Le Point : Qui voyez-vous le matin dans votre miroir ?
Laura Smet : Ce matin, je vois Solange, que je vais interpréter dans le prochain film de Xavier Beauvois. Le cinéma, ça sert à ça, changer de rôle en rôle. Mais je reste moi-même et les cinéastes, depuis le début, m’ont choisie pour ça. Pour moi. Aucune allusion à mes parents [elle dit « illusion », joli lapsus]. Mais, au début, c’était une souffrance de ne pas pouvoir décrocher du cinéma. Maintenant, sauf quand le personnage est trop prenant, quand je rentre chez moi après le travail, je me retrouve bien. Je n’ai pas besoin de rôles pour exister. À 33 ans, j’ai cessé de foncer tête baissée. Je prends mon temps. Je ne renie pas mon passé. J’ai fait ce que j’ai pu. Mon métier m’est tombé dessus à 17 ans. Maintenant, je l’assume. Je l’aime. Sereinement.

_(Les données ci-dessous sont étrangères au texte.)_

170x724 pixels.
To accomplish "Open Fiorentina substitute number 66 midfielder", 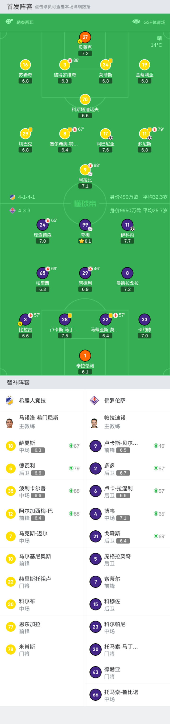I will click(x=128, y=694).
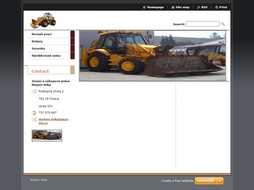
Task: Open the small excavator thumbnail
Action: click(47, 136)
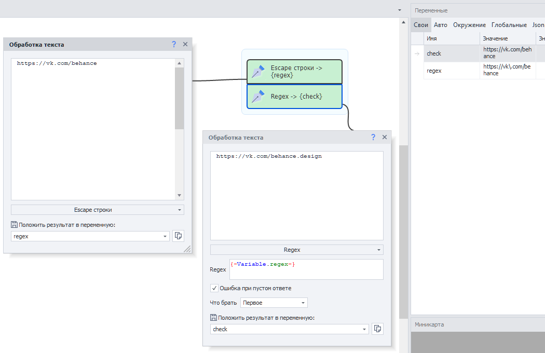Close the Regex text processing dialog
Image resolution: width=545 pixels, height=353 pixels.
click(x=385, y=138)
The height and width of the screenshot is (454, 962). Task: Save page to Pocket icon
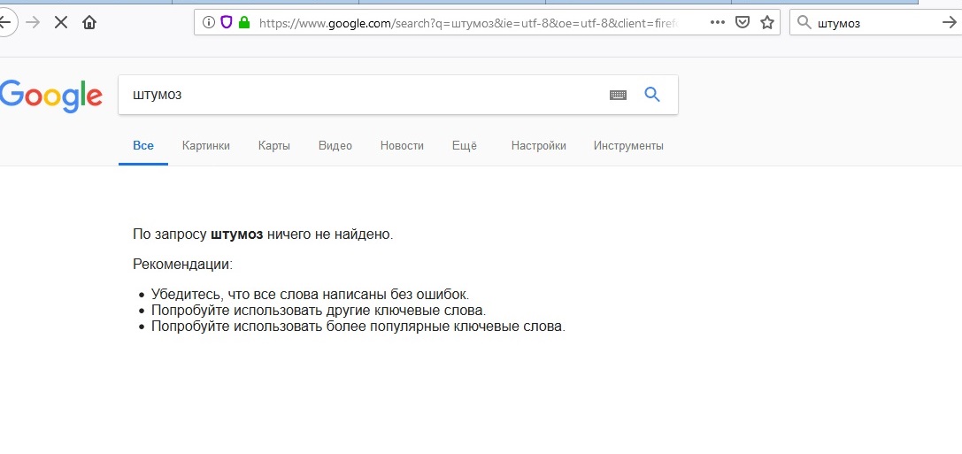pos(743,23)
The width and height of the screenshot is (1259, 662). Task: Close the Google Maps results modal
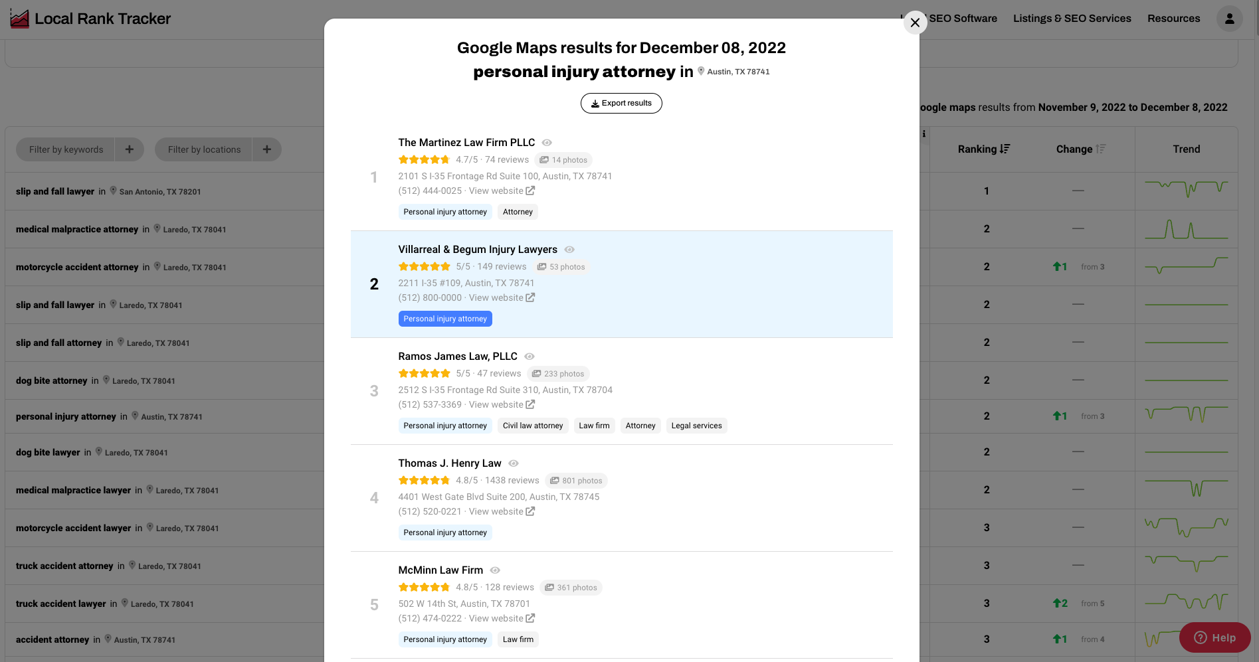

Voulez-vous changer d’identité, comme la femme qui sort de prison dans La Bête curieuse de Laurent Perreau ?
Non, jamais de la vie. Le regard des autres ne me fait pas peur. Leurs mots, parfois, oui, ça fait mal. Quand on me traite comme une bête curieuse, justement. La prison, elle est dans la vie, ce qu’on dit de moi, ce qu’on écrit sur moi. Ça, ça fait mal. Actrice ou chanteuse ou modèle, ce sont des rôles, mais qui vous permettent de montrer une part de vous-même que vous ne connaissiez même pas.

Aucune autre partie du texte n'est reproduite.